SAN FRANCISCO — When the Yankees traded for Camilo Doval last July, they expected a dominant setup man who could bridge the gap to the ninth inning. What they got instead, at least initially, was a reliever who struggled badly to adjust.
Doval allowed 10 earned runs in 13 2/3 innings across his first 16 games in pinstripes. He walked batters at a 12.6 percent clip. He looked lost without the closer role he had owned in San Francisco, where he saved 39 games in 2023.
Two games into 2026, something has changed. And the Yankees bullpen may be better for it.
Yankees get the Doval they traded for
Doval struck out the side in order in the eighth inning of Friday’s 3-0 win over the Giants at Oracle Park. He needed just 12 pitches to retire Heliot Ramos, Casey Schmitt and Patrick Bailey, generating five whiffs on eight swings against him.
It was his second strong outing of the young season. Doval also retired the Giants in order during Wednesday’s 7-0 Opening Night victory, closing that game by striking out the side as well.
Yankees manager Aaron Boone called Friday’s performance “dominant.”
“That’s what he’s capable of,” Boone said. “He kind of overmatched them.”
Doval said through an interpreter that he has become “comfortable” in his new environment and role.
“I felt really good,” the right-hander added of Friday’s outing.
A retooled sinker is driving the Yankees reliever’s early dominance

The raw talent was never the question with Doval. His Statcast data has consistently shown elite spin rates, above-average movement profiles and contact suppression numbers that suggest hitters are uncomfortable when he is locked in. The issue was always delivery and command.
The Yankees pitching staff has been working with Doval on a specific adjustment since he arrived in camp. The focus has been on his sinker, his best ground-ball pitch. The goal is more downward movement, sharper late action and fewer pitches that drift into hittable zones.

> What is needed
Copy out the article on Camilo Doval in full, word for word. The rows are not needed.

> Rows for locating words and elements
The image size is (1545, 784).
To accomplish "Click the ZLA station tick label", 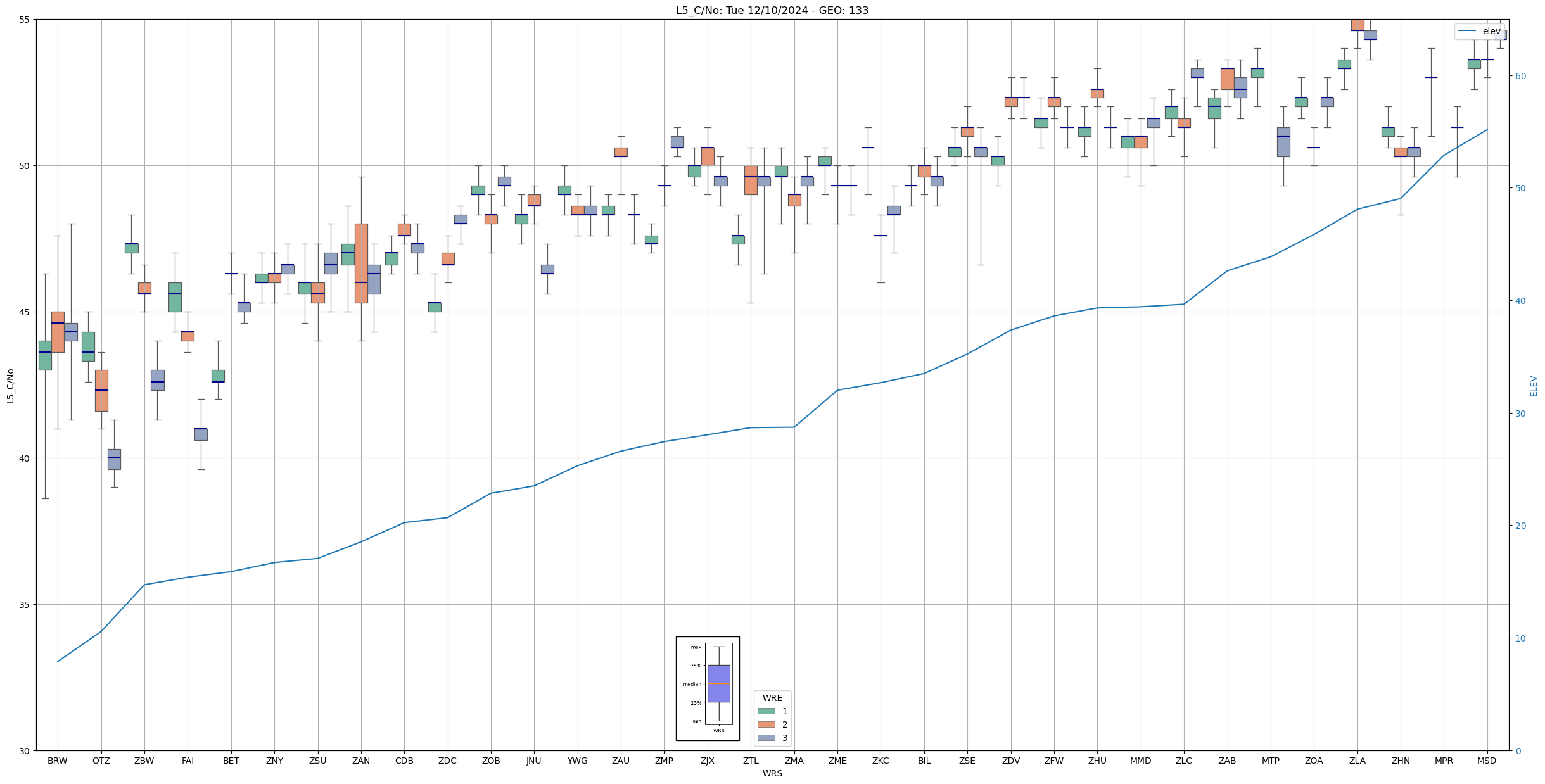I will (x=1357, y=761).
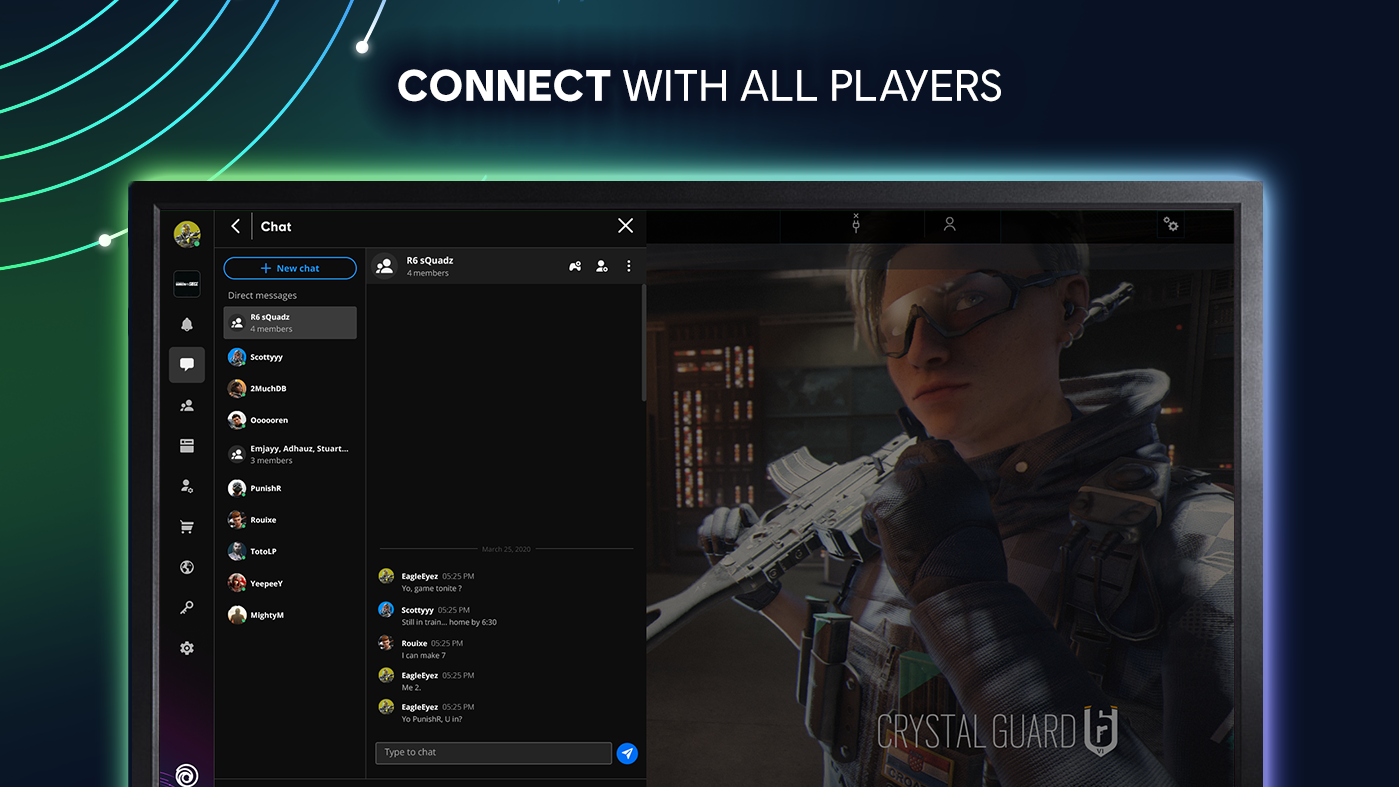Invite squad to game via gamepad icon
Screen dimensions: 1399x787
[x=575, y=266]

> Task response
SAN FRANCISCO — When the Yankees traded for Camilo Doval last July, they expected a dominant setup man who could bridge the gap to the ninth inning. What they got instead, at least initially, was a reliever who struggled badly to adjust.
Doval allowed 10 earned runs in 13 2/3 innings across his first 16 games in pinstripes. He walked batters at a 12.6 percent clip. He looked lost without the closer role he had owned in San Francisco, where he saved 39 games in 2023.
Two games into 2026, something has changed. And the Yankees bullpen may be better for it.
Yankees get the Doval they traded for
Doval struck out the side in order in the eighth inning of Friday’s 3-0 win over the Giants at Oracle Park. He needed just 12 pitches to retire Heliot Ramos, Casey Schmitt and Patrick Bailey, generating five whiffs on eight swings against him.
It was his second strong outing of the young season. Doval also retired the Giants in order during Wednesday’s 7-0 Opening Night victory, closing that game by striking out the side as well.
Yankees manager Aaron Boone called Friday’s performance “dominant.”
“That’s what he’s capable of,” Boone said. “He kind of overmatched them.”
Doval said through an interpreter that he has become “comfortable” in his new environment and role.
“I felt really good,” the right-hander added of Friday’s outing.
A retooled sinker is driving the Yankees reliever’s early dominance

The raw talent was never the question with Doval. His Statcast data has consistently shown elite spin rates, above-average movement profiles and contact suppression numbers that suggest hitters are uncomfortable when he is locked in. The issue was always delivery and command.
The Yankees pitching staff has been working with Doval on a specific adjustment since he arrived in camp. The focus has been on his sinker, his best ground-ball pitch. The goal is more downward movement, sharper late action and fewer pitches that drift into hittable zones.